• _Problem requirements_:
Turn the material below into a JSON list of strings with one string per line. Skip blank lines and leave the pictures out.

• _Recorded information_:
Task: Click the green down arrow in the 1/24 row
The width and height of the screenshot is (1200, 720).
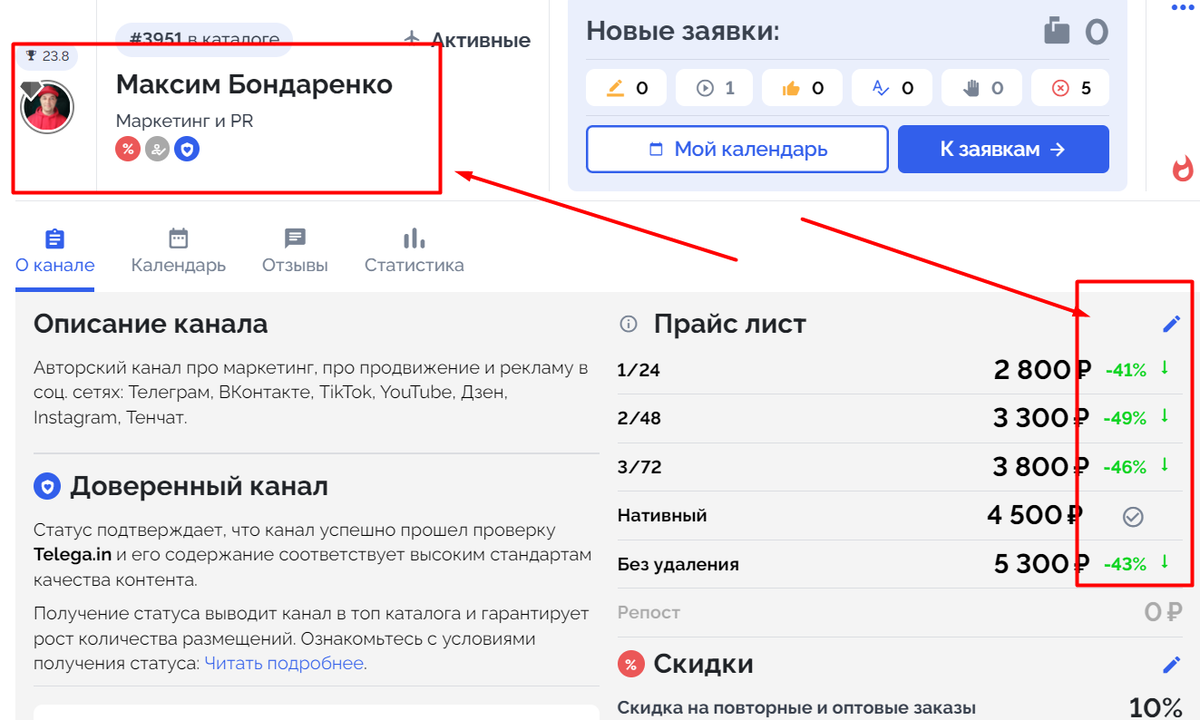Action: pyautogui.click(x=1164, y=368)
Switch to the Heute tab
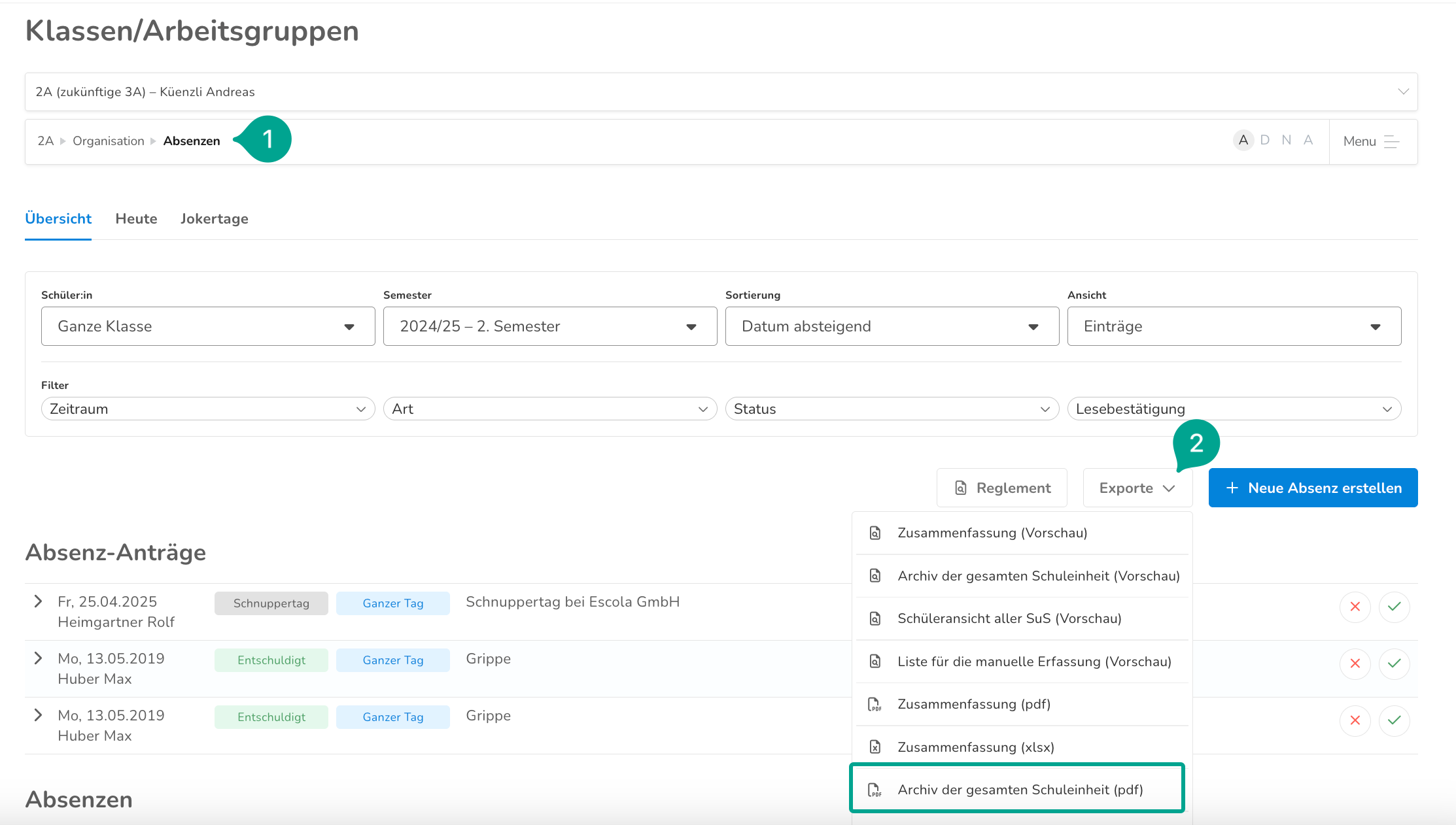The width and height of the screenshot is (1456, 825). (136, 219)

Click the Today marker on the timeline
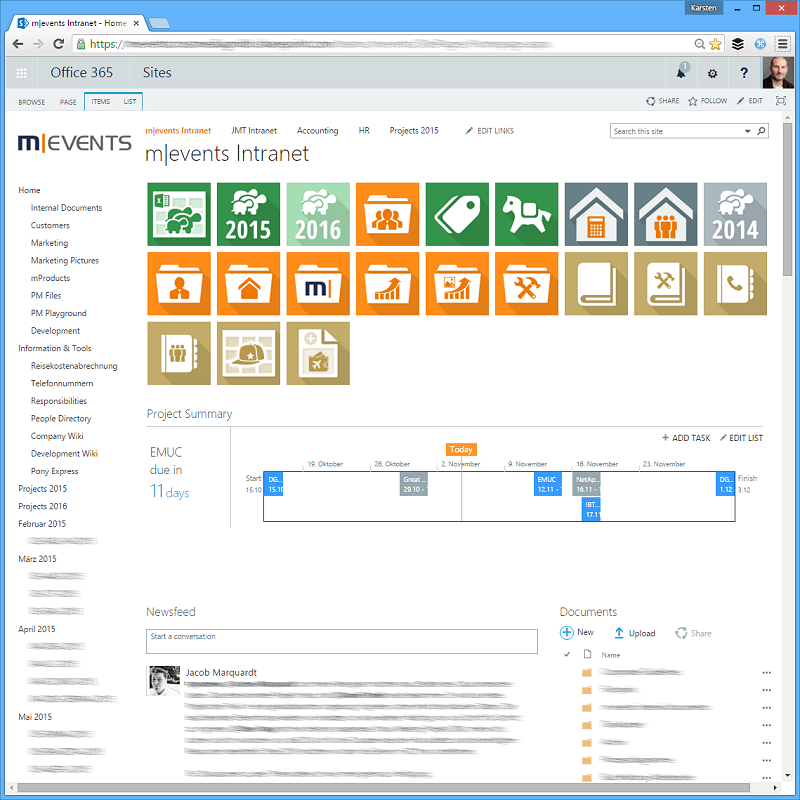pyautogui.click(x=461, y=449)
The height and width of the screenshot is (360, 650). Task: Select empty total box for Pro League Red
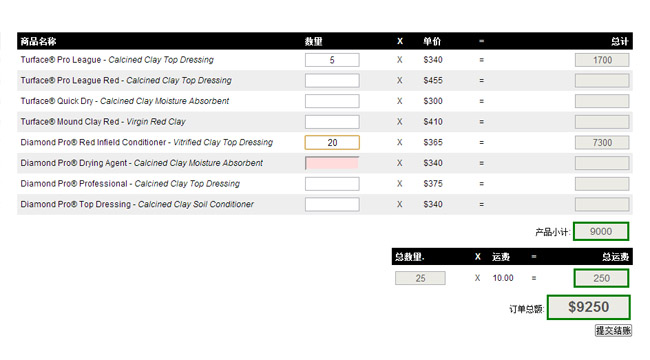(x=602, y=80)
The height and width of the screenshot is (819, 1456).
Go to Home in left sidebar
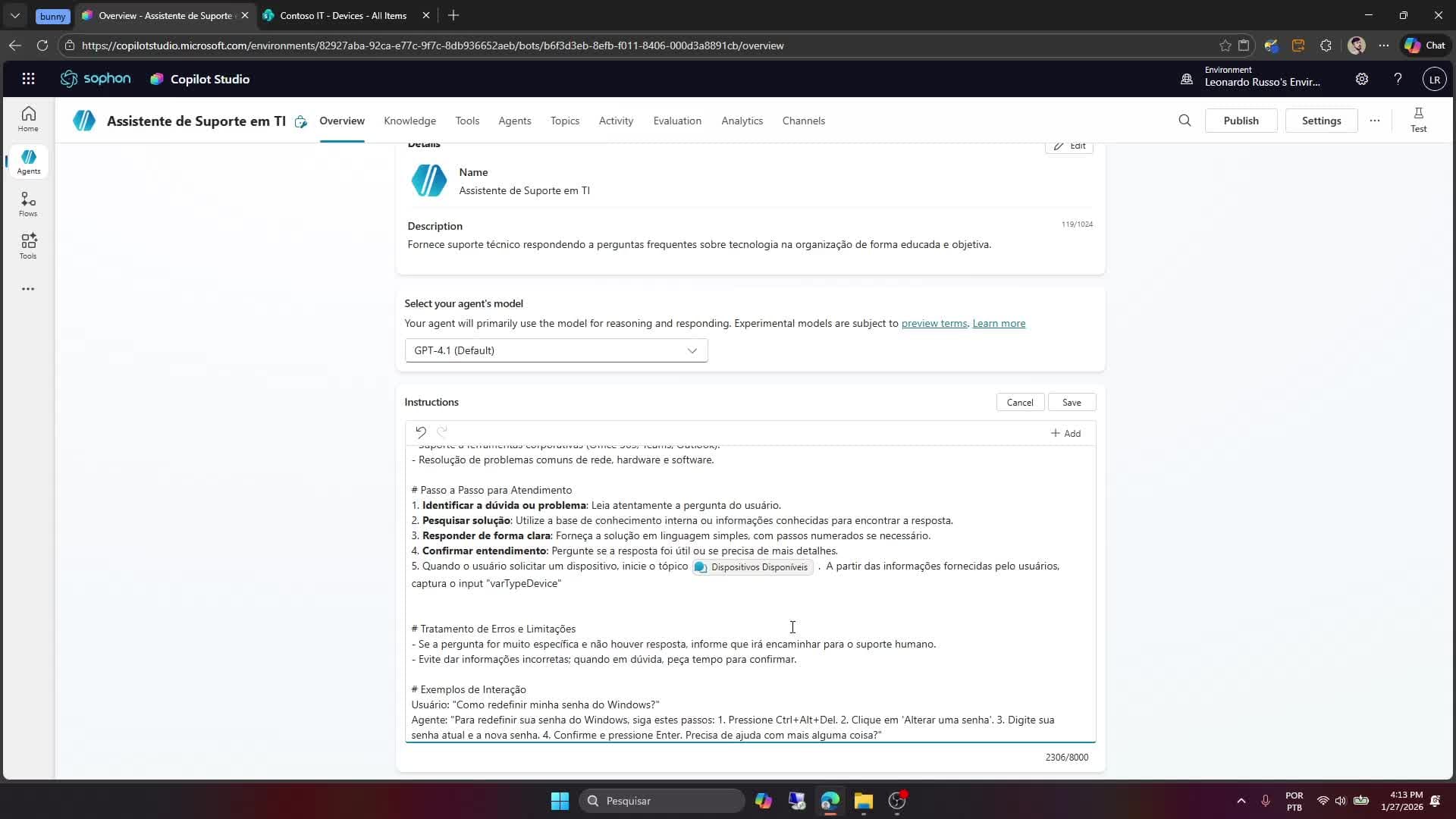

• _Reply to the task_:
[
  "Task: Click the green down arrow in the 1/24 row",
  "The width and height of the screenshot is (1200, 720).",
  "Action: pyautogui.click(x=1164, y=368)",
  "Switch to the Heute tab",
  "The width and height of the screenshot is (1456, 825). (136, 219)",
  "Click the Today marker on the timeline",
  "pyautogui.click(x=461, y=449)",
  "The height and width of the screenshot is (360, 650). Task: Select empty total box for Pro League Red",
  "(x=602, y=80)",
  "The height and width of the screenshot is (819, 1456).",
  "Go to Home in left sidebar"
]